Accessing proper health care can be a tough fight for America’s veterans. Those living with a rare disease called amyloidosis provide a telling example.
Hereditary transthyretin amyloidosis can be cardiac, causing symptoms like shortness of breath and fatigue. The disease can also be neurologic, causing tingling, numbness and loss of movement control. Because amyloidosis is rare and has a range of symptoms, it can take time to diagnose. When veterans and their health care providers finally identify amyloidosis, they are eager to begin treatment.
VA coverage policies, however, can hamper those plans.
While different FDA-approved medications exist for the different types of the disease, the VA directs all hereditary transthyretin amyloidosis patients to a single drug. That’s the oral medication designed for people with a cardiac presentation of the disease.
For those who have cardiac amyloidosis, this may be fine – at least in theory. But certain VA centers offer the medication only in the lowest dosage. For some patients, that’s not enough.
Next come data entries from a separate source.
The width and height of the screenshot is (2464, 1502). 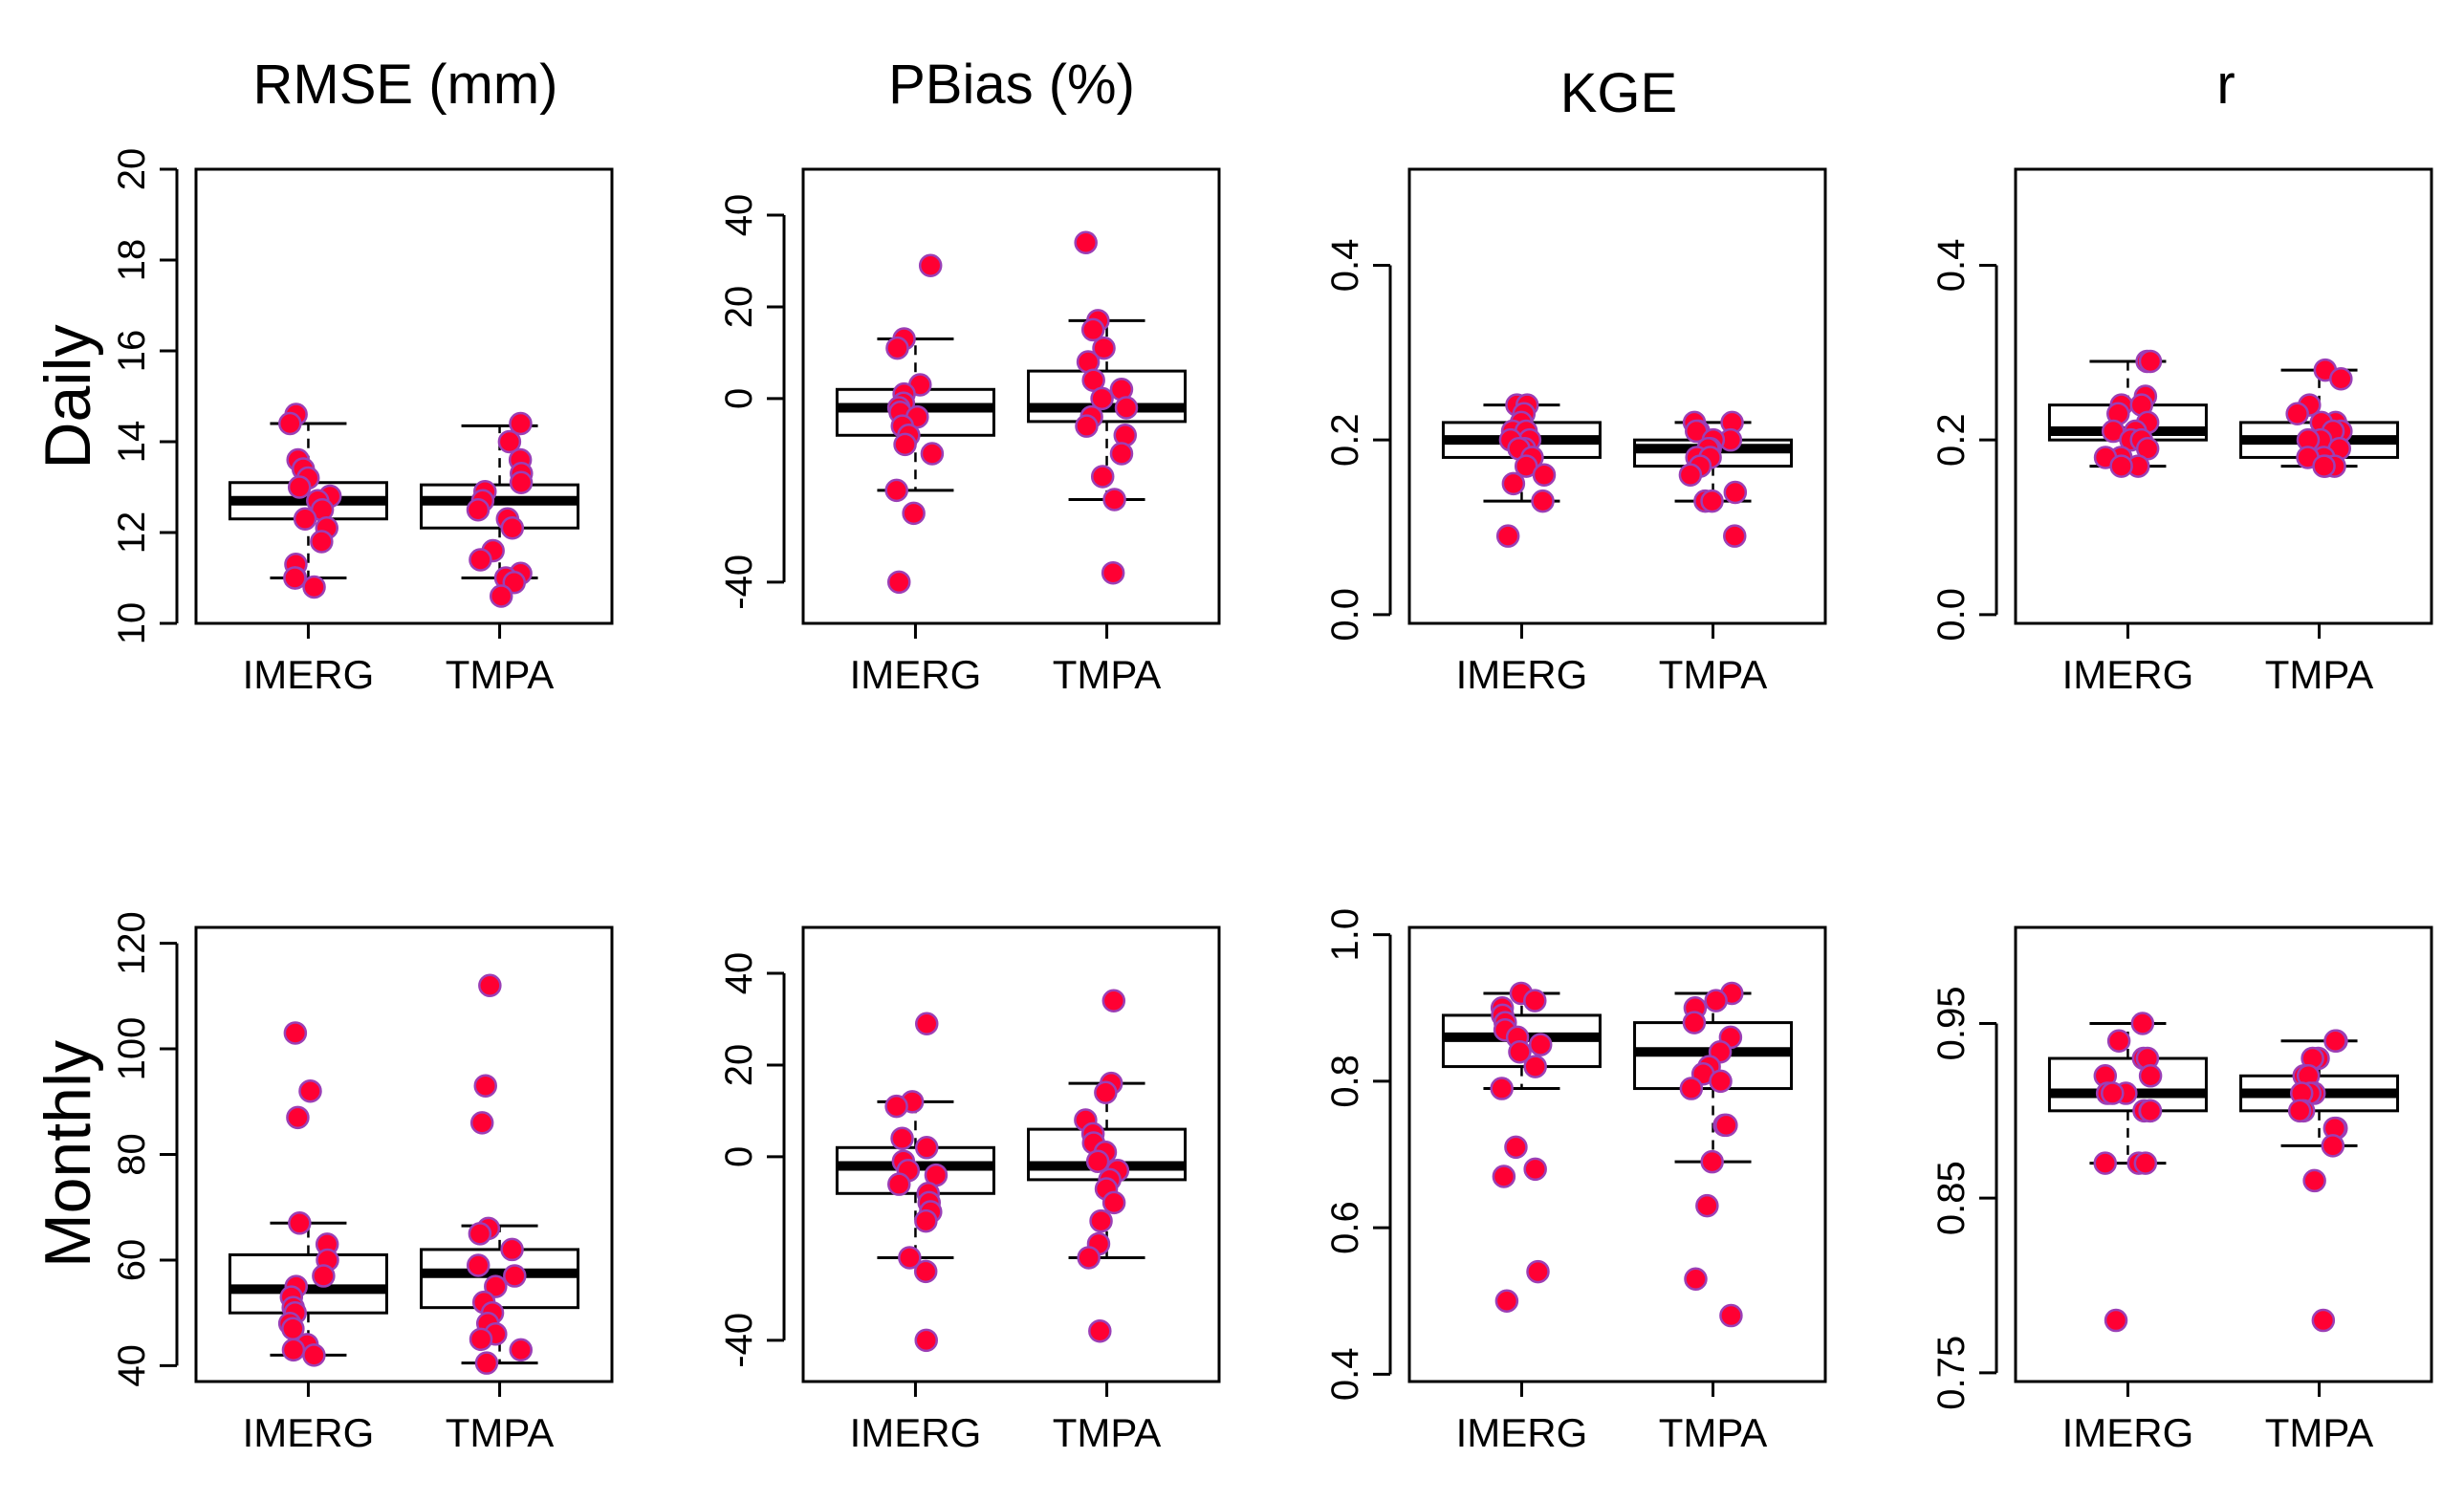 I want to click on y-tick-label: 18, so click(x=132, y=260).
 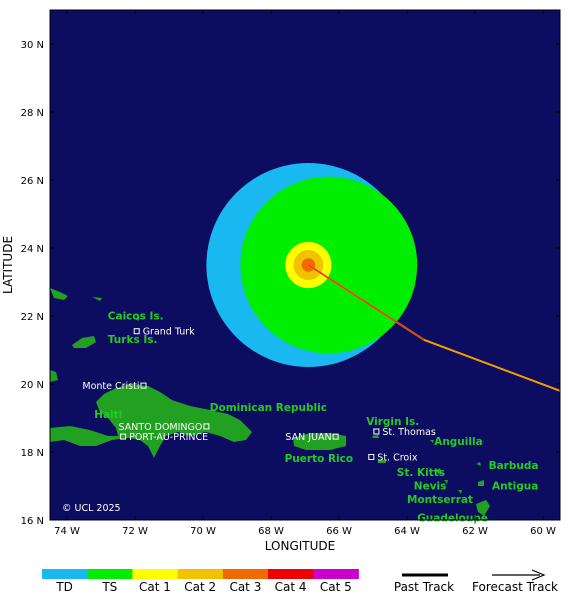 What do you see at coordinates (392, 422) in the screenshot?
I see `place-label: Virgin Is.` at bounding box center [392, 422].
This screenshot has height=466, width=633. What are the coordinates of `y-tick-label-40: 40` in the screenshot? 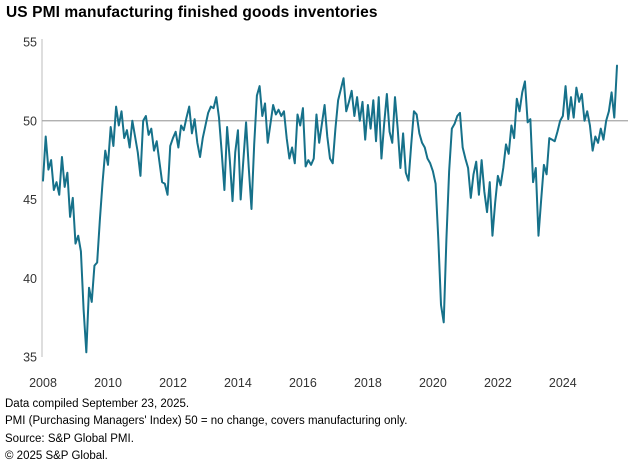 It's located at (30, 279).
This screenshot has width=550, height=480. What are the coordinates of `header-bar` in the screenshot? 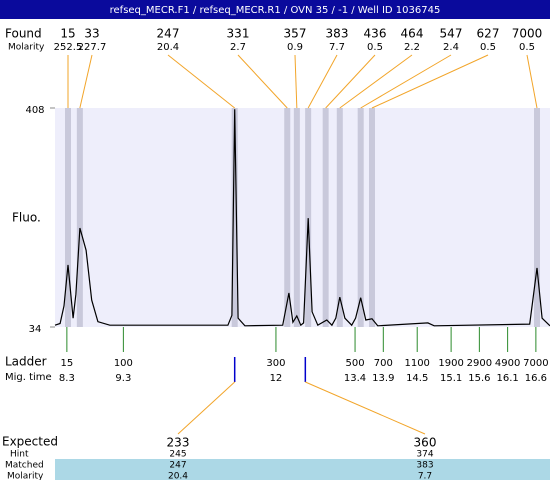 It's located at (275, 10).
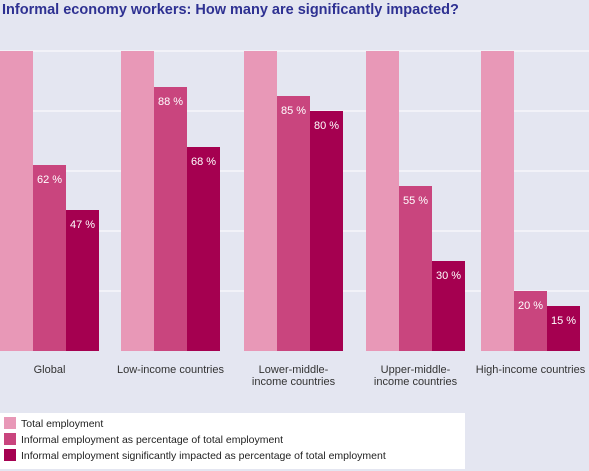 The width and height of the screenshot is (589, 471). Describe the element at coordinates (62, 424) in the screenshot. I see `legend-label-total: Total employment` at that location.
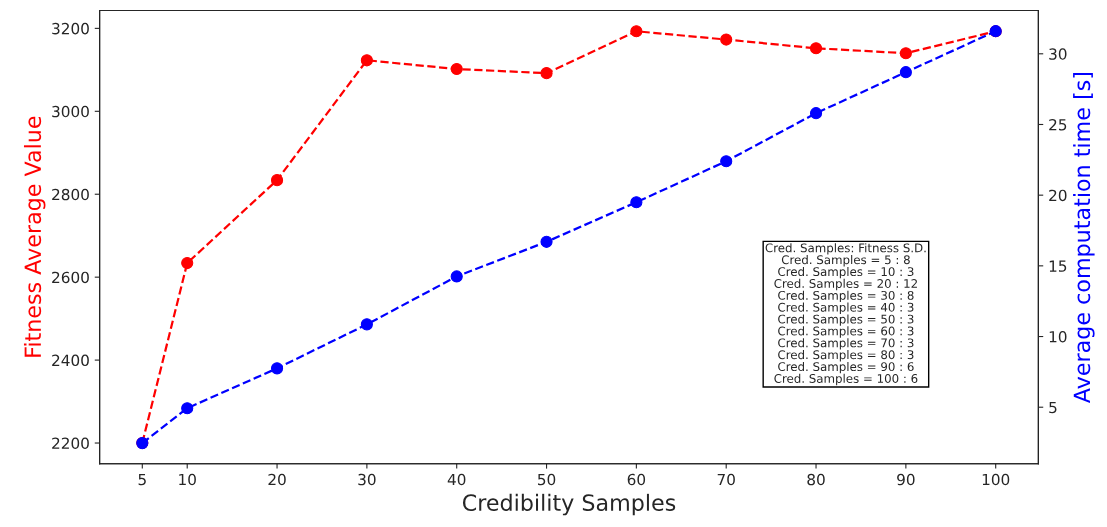 The width and height of the screenshot is (1107, 527). Describe the element at coordinates (1058, 337) in the screenshot. I see `y2-tick-label: 10` at that location.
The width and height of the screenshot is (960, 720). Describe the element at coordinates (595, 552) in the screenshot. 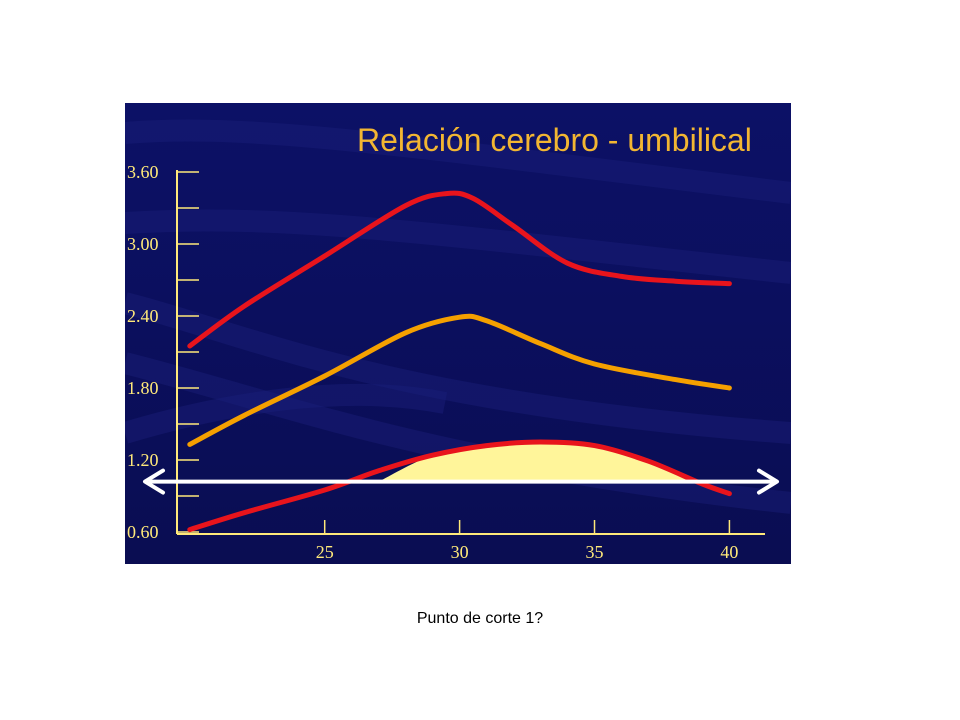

Meanwhile, the cardiac medication is probably not the best treatment for veterans with neurologic amyloidosis. Nevertheless, the VA’s policy requires patients to try it for nine months unsuccessfully before they can access an infused medication that’s designed for their neurologic symptoms.
This requirement, called “fail first,” is frustrating for patients and providers. And, because the disease is progressive, delays in effective treatment can cause irreversible harm to patients.
People with neurologic amyloidosis have another treatment option – an injected medication. But the VA does not have the treatment on its formulary of approved medications. To provide the medication to a patient, a health care provider must collaborate with the VA site pharmacist to complete what’s known as a non-formulary request.
It’s yet another time-consuming process that delays treatment for veterans.
The VA system has been plagued by reports of long wait times and complaints of needed services being unavailable at convenient locations. In response, the VA launched a new program in 2019 to broaden veterans’ access to providers. The reforms did not address access to treatments, though. Improved medication access through the VA, along with recently updated diagnostic guidelines for the disease, could help shorten the path to treatment for veterans with hereditary transthyretin amyloidosis.
Veterans, like all patients, deserve the medication that fits their specific disease and symptoms. As America pauses to honor veterans this year, policymakers might reflect on how better access to health care is a fitting – and well deserved – gesture of gratitude.